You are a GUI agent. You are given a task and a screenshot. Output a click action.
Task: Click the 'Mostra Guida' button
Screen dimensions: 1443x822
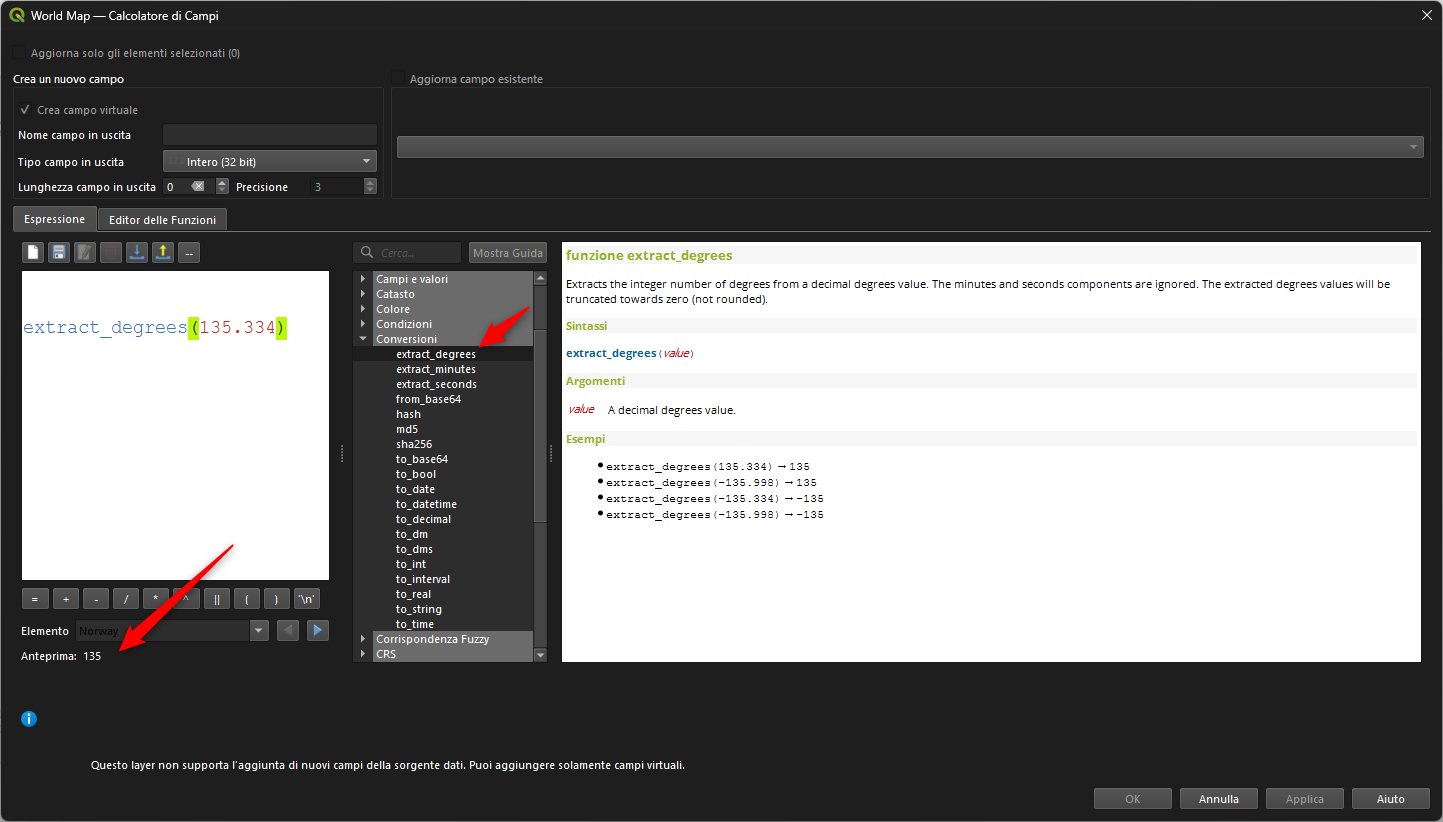click(x=507, y=253)
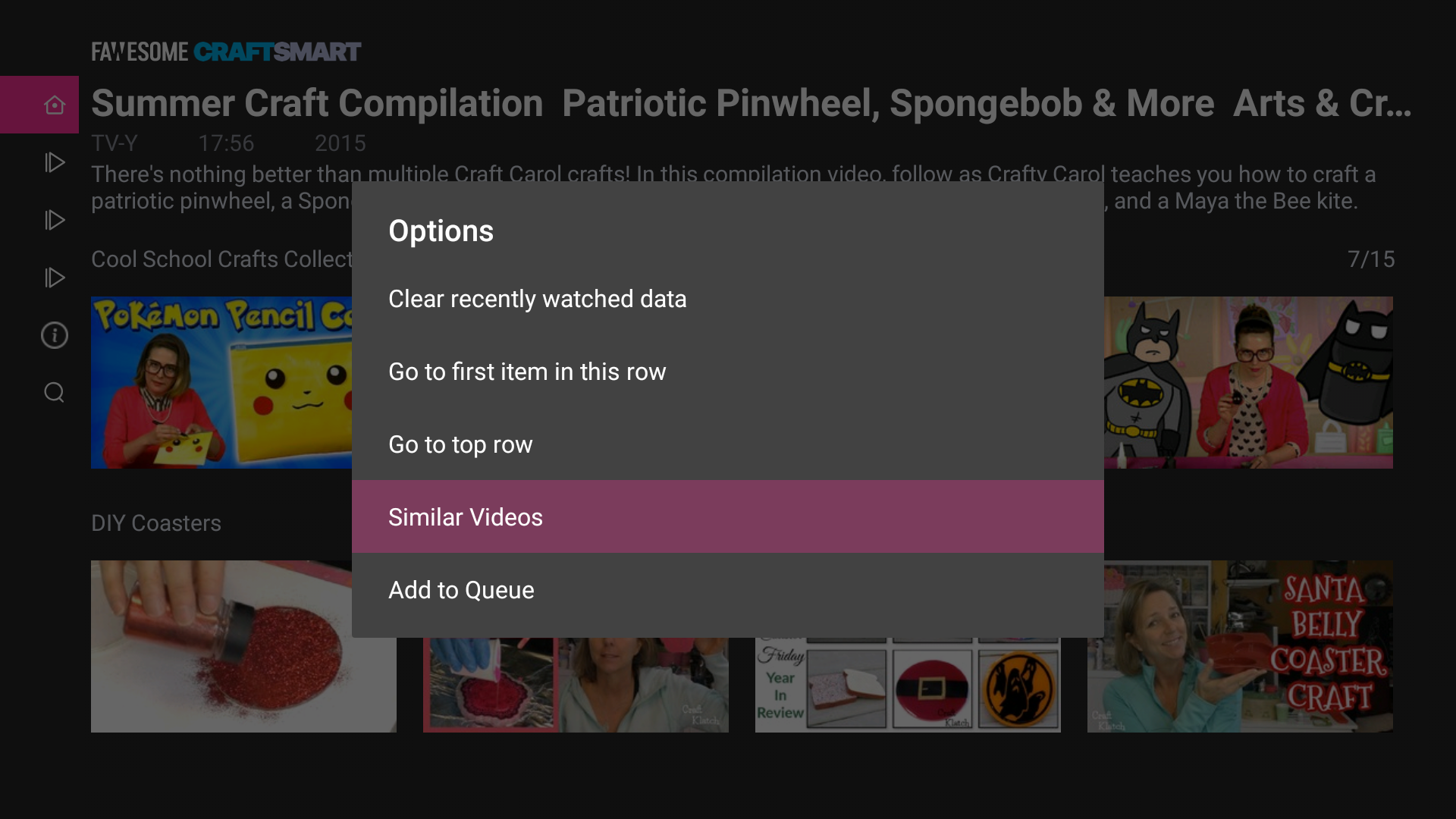
Task: Select Clear recently watched data option
Action: click(x=537, y=299)
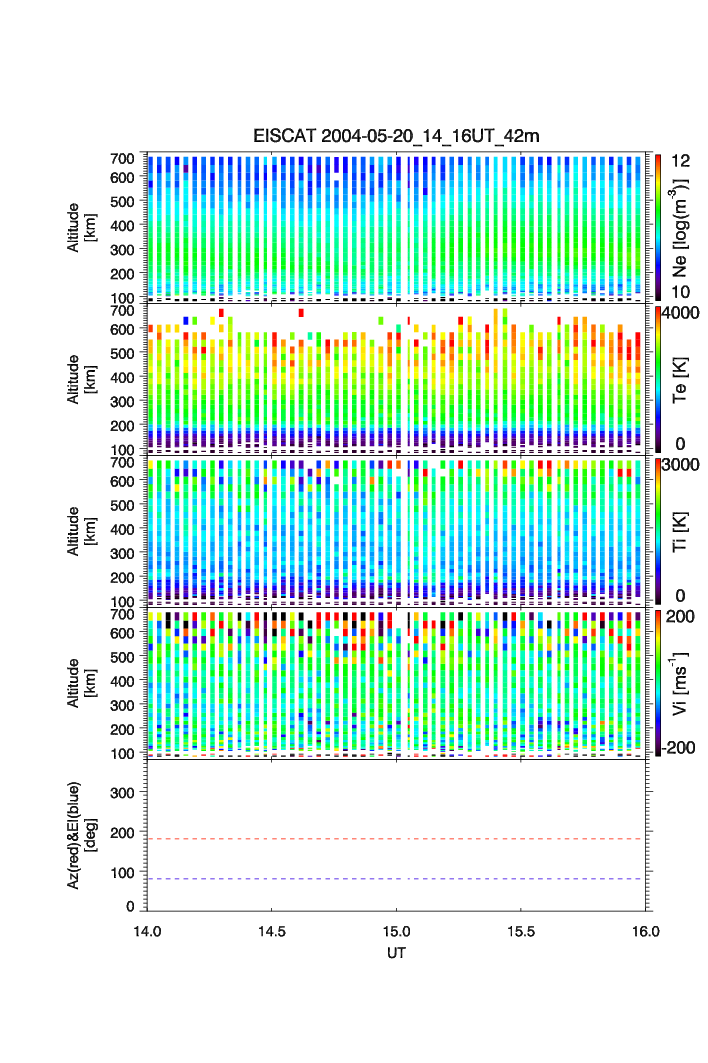Click the Vi ion velocity color bar
The height and width of the screenshot is (1063, 708).
pyautogui.click(x=659, y=683)
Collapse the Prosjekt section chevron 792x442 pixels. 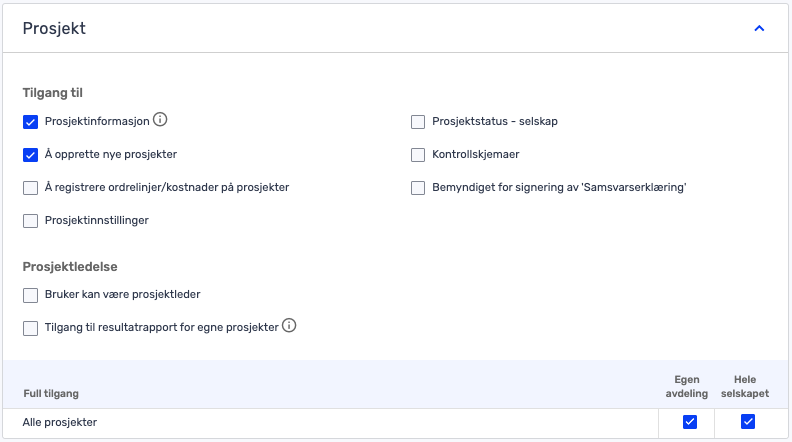(x=759, y=28)
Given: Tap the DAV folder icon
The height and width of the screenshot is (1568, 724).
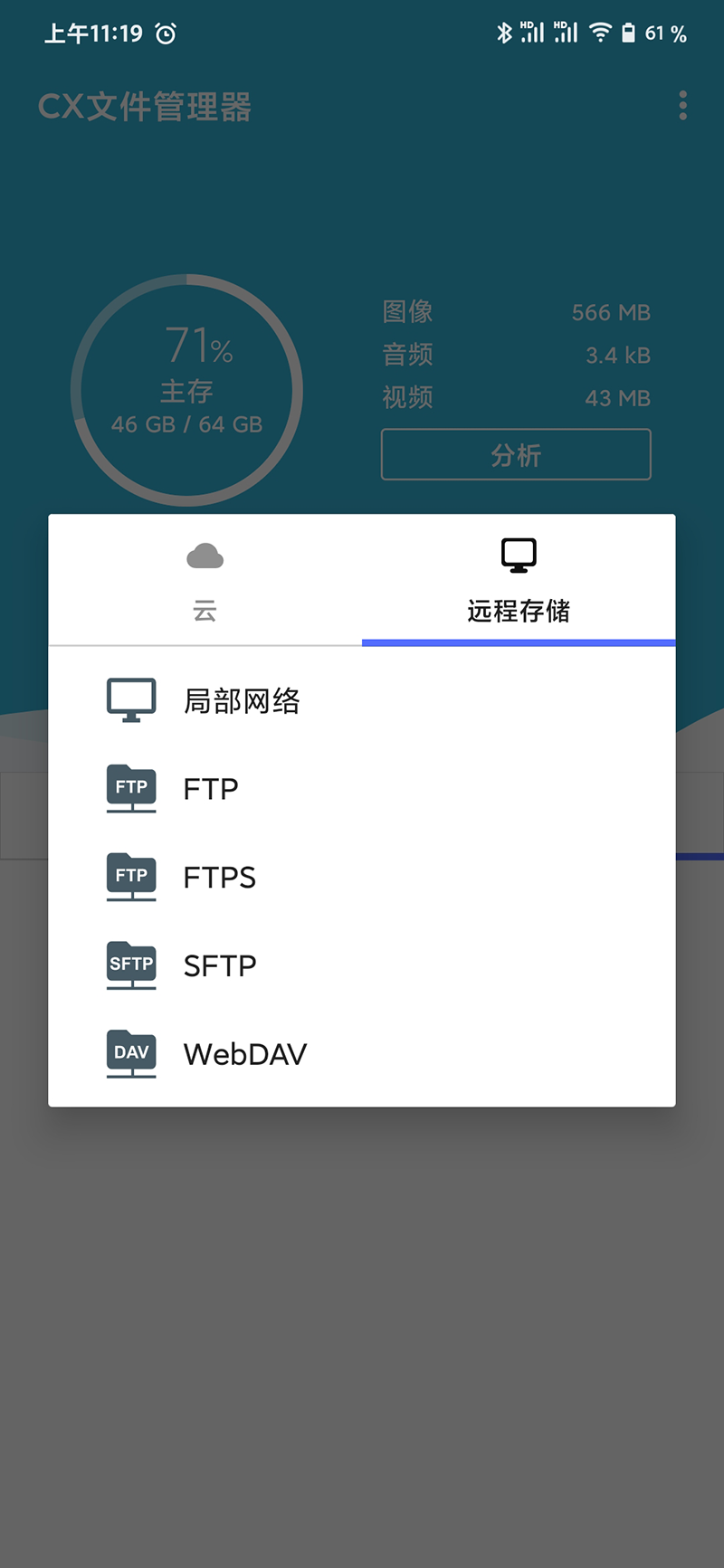Looking at the screenshot, I should click(x=131, y=1053).
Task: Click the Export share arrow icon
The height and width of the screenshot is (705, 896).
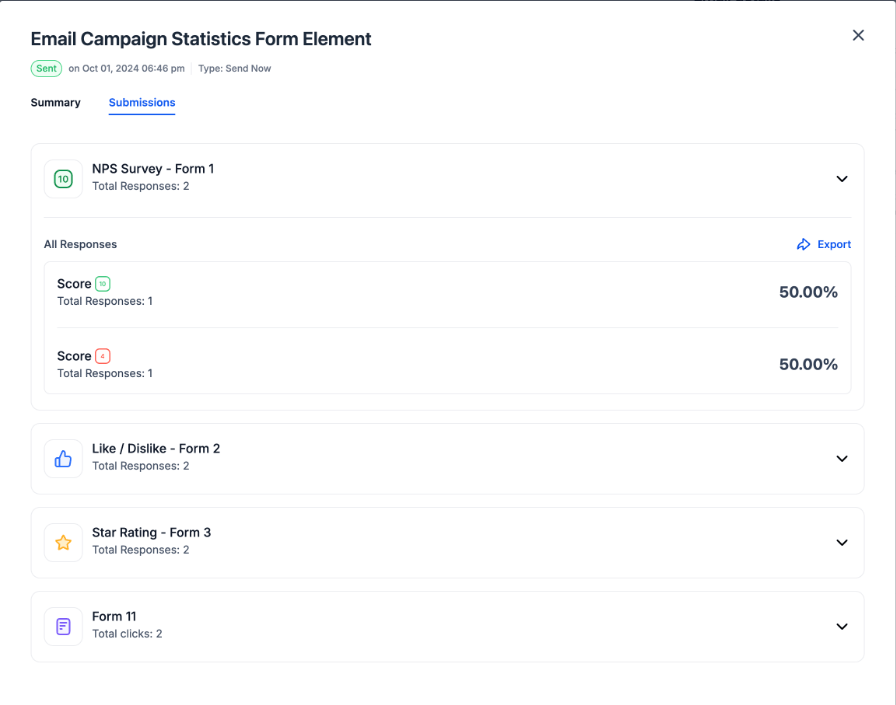Action: [803, 245]
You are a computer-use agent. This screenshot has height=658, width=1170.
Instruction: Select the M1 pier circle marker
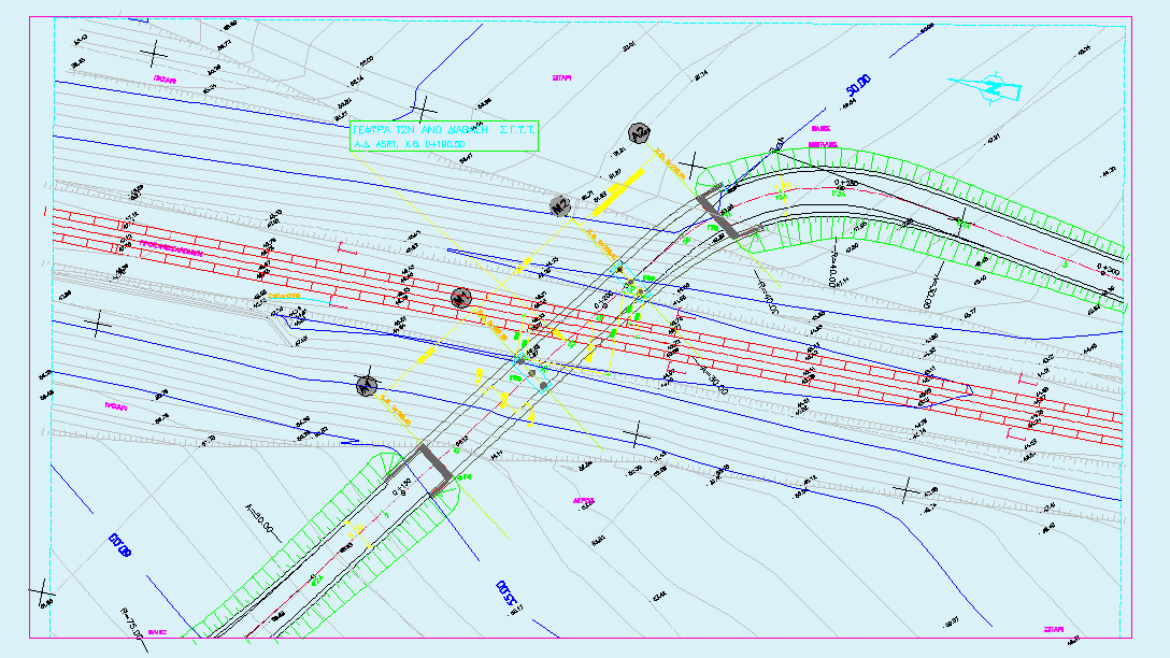(460, 297)
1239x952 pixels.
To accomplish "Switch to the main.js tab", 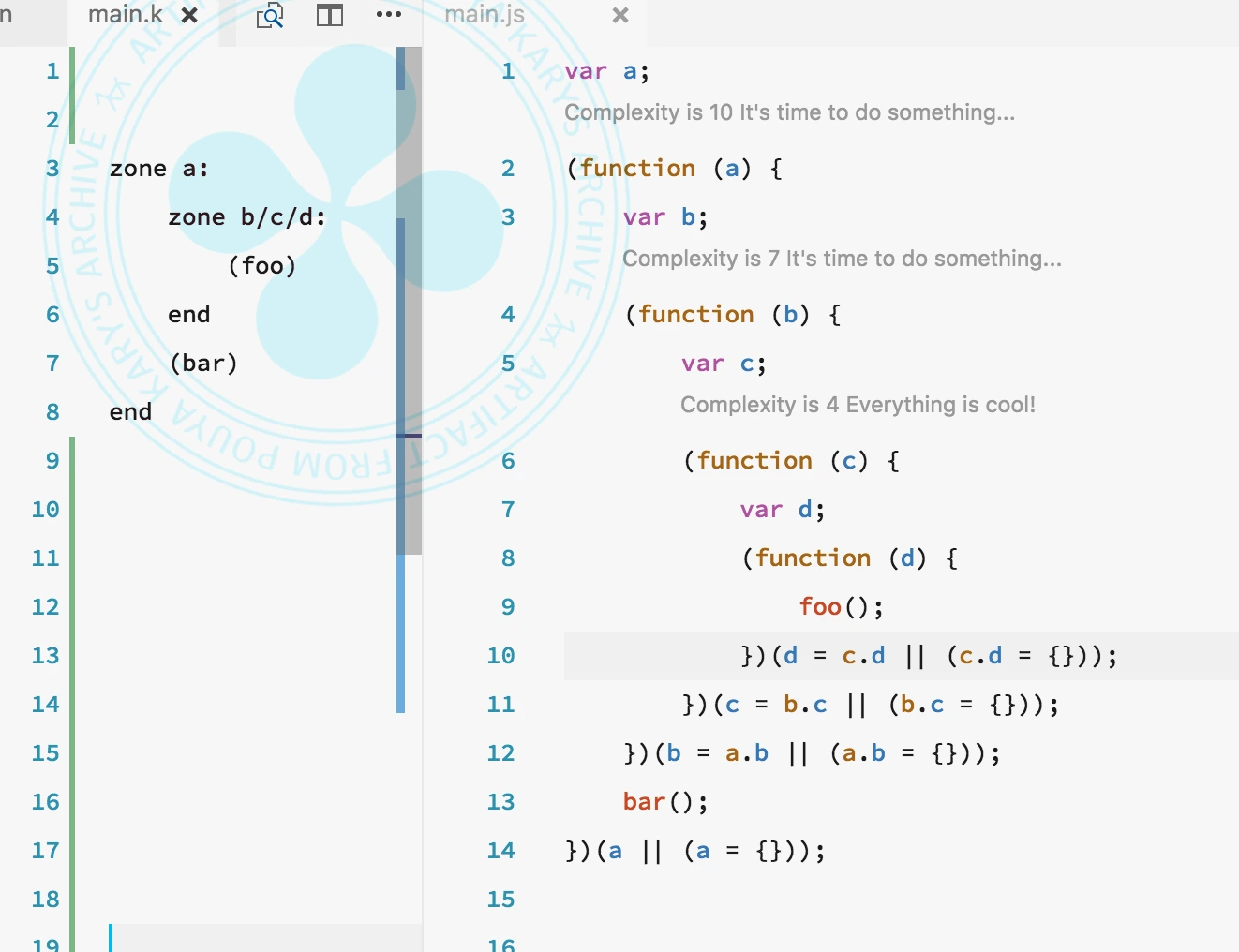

[TASK BRIEF]
State how many of the lines above contain the string "width", where case matters. Reply with the number alone.

[FINISHED EXERCISE]
4